- Given request
Please rewrite the material below, changing "GUI agent" to "interface agent" everywhere it appears and leaving everything else as it is.
-- Start Data rows --
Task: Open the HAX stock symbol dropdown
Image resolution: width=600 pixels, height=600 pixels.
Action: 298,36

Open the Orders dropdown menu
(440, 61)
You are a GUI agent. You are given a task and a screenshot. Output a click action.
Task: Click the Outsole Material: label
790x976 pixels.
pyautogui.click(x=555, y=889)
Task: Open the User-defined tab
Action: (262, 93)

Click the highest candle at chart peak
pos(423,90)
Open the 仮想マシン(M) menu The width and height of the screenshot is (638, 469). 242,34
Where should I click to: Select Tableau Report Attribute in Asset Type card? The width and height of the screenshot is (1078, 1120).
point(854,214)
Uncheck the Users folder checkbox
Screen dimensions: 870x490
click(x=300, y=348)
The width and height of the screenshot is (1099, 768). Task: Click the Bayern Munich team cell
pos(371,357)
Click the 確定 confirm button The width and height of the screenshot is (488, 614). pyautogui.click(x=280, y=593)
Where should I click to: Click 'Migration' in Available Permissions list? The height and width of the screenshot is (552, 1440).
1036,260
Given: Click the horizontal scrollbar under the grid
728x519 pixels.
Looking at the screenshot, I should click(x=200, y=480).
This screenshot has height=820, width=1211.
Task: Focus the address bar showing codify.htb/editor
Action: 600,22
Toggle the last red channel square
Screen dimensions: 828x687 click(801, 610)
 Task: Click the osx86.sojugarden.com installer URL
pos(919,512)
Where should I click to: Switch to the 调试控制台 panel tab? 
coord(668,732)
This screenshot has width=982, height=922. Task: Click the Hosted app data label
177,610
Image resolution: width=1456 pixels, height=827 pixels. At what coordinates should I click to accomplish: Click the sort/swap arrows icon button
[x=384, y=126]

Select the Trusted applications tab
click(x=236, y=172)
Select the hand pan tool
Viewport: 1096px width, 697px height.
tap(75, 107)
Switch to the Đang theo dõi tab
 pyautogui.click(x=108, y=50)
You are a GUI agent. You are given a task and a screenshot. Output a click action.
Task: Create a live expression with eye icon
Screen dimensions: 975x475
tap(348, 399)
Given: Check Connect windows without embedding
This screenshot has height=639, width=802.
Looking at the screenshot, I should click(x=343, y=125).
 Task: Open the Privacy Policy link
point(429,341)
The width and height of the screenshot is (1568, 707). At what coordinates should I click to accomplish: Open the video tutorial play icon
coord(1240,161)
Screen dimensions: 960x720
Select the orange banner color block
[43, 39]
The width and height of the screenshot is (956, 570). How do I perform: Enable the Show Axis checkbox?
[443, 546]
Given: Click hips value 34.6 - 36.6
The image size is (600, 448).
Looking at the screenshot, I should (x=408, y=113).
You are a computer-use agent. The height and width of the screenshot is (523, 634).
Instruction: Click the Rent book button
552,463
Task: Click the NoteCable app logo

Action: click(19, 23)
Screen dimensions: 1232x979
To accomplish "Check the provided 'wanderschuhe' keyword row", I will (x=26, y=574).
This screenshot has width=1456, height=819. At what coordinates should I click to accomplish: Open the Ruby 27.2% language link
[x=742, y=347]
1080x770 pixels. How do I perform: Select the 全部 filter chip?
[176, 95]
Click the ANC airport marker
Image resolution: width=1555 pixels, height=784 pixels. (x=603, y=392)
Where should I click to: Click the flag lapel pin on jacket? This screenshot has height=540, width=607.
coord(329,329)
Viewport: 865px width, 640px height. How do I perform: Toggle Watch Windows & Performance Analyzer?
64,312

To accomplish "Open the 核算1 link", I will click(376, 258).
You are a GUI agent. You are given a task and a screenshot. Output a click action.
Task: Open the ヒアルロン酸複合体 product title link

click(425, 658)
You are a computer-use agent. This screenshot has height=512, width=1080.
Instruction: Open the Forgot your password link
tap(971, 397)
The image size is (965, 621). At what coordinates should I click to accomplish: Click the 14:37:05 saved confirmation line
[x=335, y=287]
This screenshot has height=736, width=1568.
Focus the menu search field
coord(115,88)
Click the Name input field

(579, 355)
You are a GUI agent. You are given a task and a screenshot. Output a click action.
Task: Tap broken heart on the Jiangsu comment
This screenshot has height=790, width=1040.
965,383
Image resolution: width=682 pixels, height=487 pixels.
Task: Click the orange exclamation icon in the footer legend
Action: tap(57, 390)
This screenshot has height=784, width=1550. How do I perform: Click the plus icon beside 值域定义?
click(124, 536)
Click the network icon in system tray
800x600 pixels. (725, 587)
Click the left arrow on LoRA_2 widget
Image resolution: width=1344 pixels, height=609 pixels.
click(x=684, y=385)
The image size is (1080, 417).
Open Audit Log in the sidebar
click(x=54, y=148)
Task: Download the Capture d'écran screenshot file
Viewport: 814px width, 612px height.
-- End Data rows --
- Full solution
Task: Open the HAX stock symbol dropdown
Image resolution: width=600 pixels, height=600 pixels.
Action: 298,36

Open the Orders dropdown menu
(440, 61)
You are a interface agent. You are given a task and a screenshot. Output a click action.
Task: Click the Outsole Material: label
790x976 pixels.
pyautogui.click(x=555, y=889)
Task: Open the User-defined tab
Action: (262, 93)

Click the highest candle at chart peak
pos(423,90)
Open the 仮想マシン(M) menu The width and height of the screenshot is (638, 469). 242,34
Where should I click to: Select Tableau Report Attribute in Asset Type card? The width and height of the screenshot is (1078, 1120).
point(854,214)
Uncheck the Users folder checkbox
Screen dimensions: 870x490
click(x=300, y=348)
The width and height of the screenshot is (1099, 768). Task: Click the Bayern Munich team cell
pos(371,357)
Click the 確定 confirm button The width and height of the screenshot is (488, 614). pyautogui.click(x=280, y=593)
Where should I click to: Click 'Migration' in Available Permissions list? The height and width of the screenshot is (552, 1440).
1036,260
Given: Click the horizontal scrollbar under the grid
728x519 pixels.
Looking at the screenshot, I should click(x=200, y=480).
This screenshot has height=820, width=1211.
Task: Focus the address bar showing codify.htb/editor
Action: 600,22
Toggle the last red channel square
Screen dimensions: 828x687 click(801, 610)
 Task: Click the osx86.sojugarden.com installer URL
pos(919,512)
Where should I click to: Switch to the 调试控制台 panel tab? 
coord(668,732)
This screenshot has width=982, height=922. Task: Click the Hosted app data label
177,610
Image resolution: width=1456 pixels, height=827 pixels. At what coordinates should I click to accomplish: Click the sort/swap arrows icon button
[x=384, y=126]

Select the Trusted applications tab
click(x=236, y=172)
Select the hand pan tool
Viewport: 1096px width, 697px height.
tap(75, 107)
Switch to the Đang theo dõi tab
 pyautogui.click(x=108, y=50)
You are a interface agent. You are given a task and a screenshot. Output a click action.
Task: Create a live expression with eye icon
Screen dimensions: 975x475
tap(348, 399)
Given: Check Connect windows without embedding
This screenshot has height=639, width=802.
Looking at the screenshot, I should click(x=343, y=125).
 Task: Open the Privacy Policy link
point(429,341)
The width and height of the screenshot is (1568, 707). At what coordinates should I click to accomplish: Open the video tutorial play icon
coord(1240,161)
Screen dimensions: 960x720
Select the orange banner color block
[43, 39]
The width and height of the screenshot is (956, 570). How do I perform: Enable the Show Axis checkbox?
[443, 546]
Given: Click hips value 34.6 - 36.6
The image size is (600, 448).
Looking at the screenshot, I should (x=408, y=113).
You are a computer-use agent. The height and width of the screenshot is (523, 634).
Instruction: Click the Rent book button
552,463
Task: Click the NoteCable app logo

Action: click(19, 23)
Screen dimensions: 1232x979
To accomplish "Check the provided 'wanderschuhe' keyword row", I will (x=26, y=574).
This screenshot has width=1456, height=819. At what coordinates should I click to accomplish: Open the Ruby 27.2% language link
[x=742, y=347]
1080x770 pixels. How do I perform: Select the 全部 filter chip?
[176, 95]
Click the ANC airport marker
Image resolution: width=1555 pixels, height=784 pixels. (x=603, y=392)
Where should I click to: Click the flag lapel pin on jacket? This screenshot has height=540, width=607.
coord(329,329)
Viewport: 865px width, 640px height. How do I perform: Toggle Watch Windows & Performance Analyzer?
64,312

To accomplish "Open the 核算1 link", I will click(376, 258).
You are a interface agent. You are given a task and a screenshot. Output a click action.
Task: Open the ヒアルロン酸複合体 product title link

click(425, 658)
You are a computer-use agent. This screenshot has height=512, width=1080.
Instruction: Open the Forgot your password link
tap(971, 397)
The image size is (965, 621). At what coordinates should I click to accomplish: Click the 14:37:05 saved confirmation line
[x=335, y=287]
This screenshot has height=736, width=1568.
Focus the menu search field
coord(115,88)
Click the Name input field

(579, 355)
You are a interface agent. You are given a task and a screenshot. Output a click action.
Task: Tap broken heart on the Jiangsu comment
This screenshot has height=790, width=1040.
965,383
Image resolution: width=682 pixels, height=487 pixels.
Task: Click the orange exclamation icon in the footer legend
Action: tap(57, 390)
This screenshot has height=784, width=1550. How do I perform: Click the plus icon beside 值域定义?
click(124, 536)
Click the network icon in system tray
800x600 pixels. (725, 587)
Click the left arrow on LoRA_2 widget
Image resolution: width=1344 pixels, height=609 pixels.
click(x=684, y=385)
The image size is (1080, 417).
Open Audit Log in the sidebar
click(x=54, y=148)
Task: Download the Capture d'écran screenshot file
Viewport: 814px width, 612px height.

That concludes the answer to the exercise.